Lethal violence primarily targets women during their productive and reproductive years, with the highest incidence occurring in the age group of 30 to 44, which accounts for 29.2% of cases.
These official figures represent only the “absolute minimum.” The ongoing issue of missing standard data and state underreporting hides many gender-motivated crimes as regular homicides. This situation represents a kind of institutional violence.
This systemic erasure obscures the memory of the victims and invisibilizes the gendered component of their murders.
The Implementation Gap: Advanced Laws and Structural Challenges
Latin America and the Caribbean lead in legislation, thanks to the Belém do Pará Convention. Yet, this formal progress coexists with extreme violence. Most countries now classify feminicide/femicide as a specific crime, moving away from viewing it as a “crime of passion.”
Laws like Venezuela’s Organic Law on the Right of Women to a Life Free of Violence recognize violence as a public health and human rights issue. This legislation identifies 25 forms of violence, including:
- Patrimonial and Economic Violence: Limiting resources or controlling finances.

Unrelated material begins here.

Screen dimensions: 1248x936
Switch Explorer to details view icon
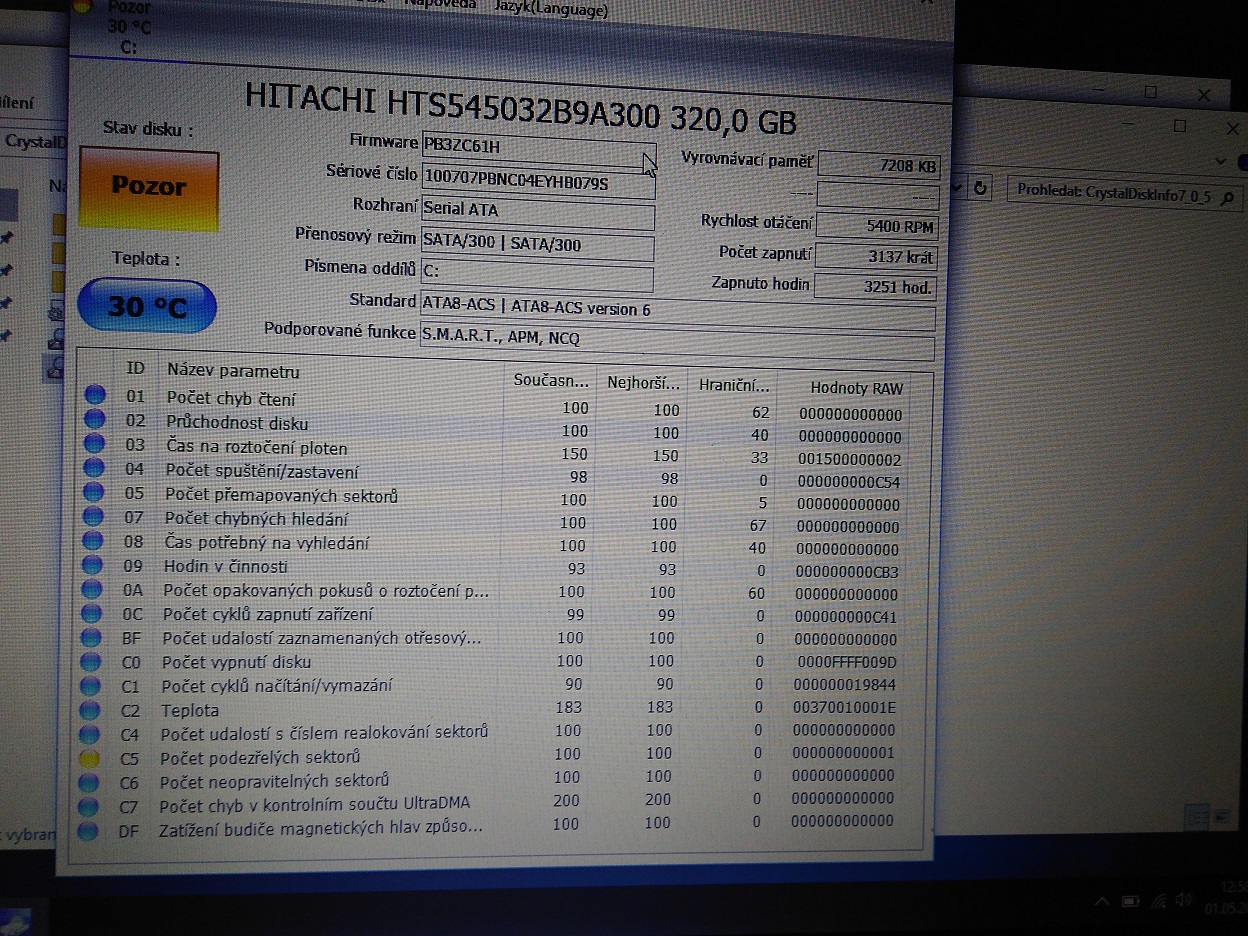tap(1196, 817)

- Obstetric Violence: Health personnel appropriating women’s bodies and reproductive processes.
- Symbolic Violence: Media messages that reinforce domination.
- Institutional Violence: Delays, omissions, or mistreatment by public officials.
New laws are emerging to address digital violence and vicarious violence, reflecting the evolving nature of patriarchy.
Towards a Feminist Socialism
The violence remembered on November 25th is not isolated. It stems from the intertwined issues of capitalism, patriarchy, and colonialism.
Claudia Korol notes that society imposed European capitalism on women through sexual violence and designed the patriarchal family to protect wealth and capital.
Power-sharing or attempts to “humanize” capitalism are insufficient. Women’s emancipation cannot wait until after the seizure of power. Without feminism, socialism cannot exist.
This November 25th, we honor the Mirabal Sisters’ legacy and call for collective action from both the state and the people to dismantle systems of domination.